# How low can I go.?



## cravensmum (Jun 28, 2010)

Not that low with my arthritic knees.:cryin:
I was trying to get low down to take some shots from a different angle,as I couldn't actually get down myself I just put the camera down at knee level and started shooting,got a lot of pictures of the sky,grass and Cravens feet,but these are the best.:laugh:






















































They would look better if his harness was straight in the sitting ones.


----------



## ballybee (Aug 25, 2010)

aww lol he's got such long legs


----------



## portiaa (Dec 10, 2010)

Beautiful pictures!


----------



## Jackie99 (Mar 5, 2010)

Lol love Craven's face in picture 3, as if he is thinking 'wtf is she up to now'  liking picture 1 and 4


----------



## BeagleOesx (Oct 9, 2009)

I adore seeing Craven piccies, they never fail to give me the awww factor.
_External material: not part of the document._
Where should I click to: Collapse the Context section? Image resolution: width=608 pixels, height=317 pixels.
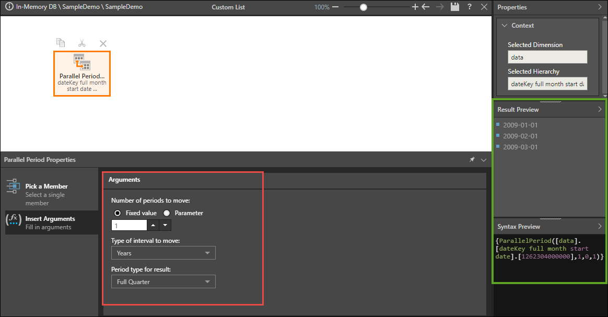tap(505, 26)
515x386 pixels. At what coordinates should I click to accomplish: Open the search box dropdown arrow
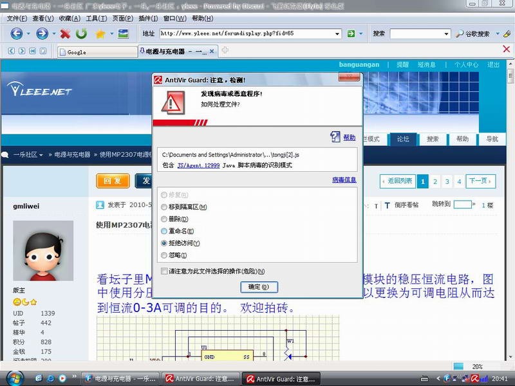[x=446, y=34]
I love him xx


----------



## cravensmum (Jun 28, 2010)

BeagleOesx said:


> I adore seeing Craven piccies, they never fail to give me the awww factor. I love him xx


He's the next best thing to a Beagle.:laugh:


----------



## Dy1an (Apr 8, 2011)

great pics. esp #2. I find there's very little time to get a shot once I've got the camera that low before all I see is a wet nose!


----------



## kaz_f (Mar 8, 2009)

He's really lovely I love his beard.


----------



## Fleur (Jul 19, 2008)

Well done for getting the shots - they're great 
He looks like a king looking out over his kingdom in the 1st one - very handsome.


----------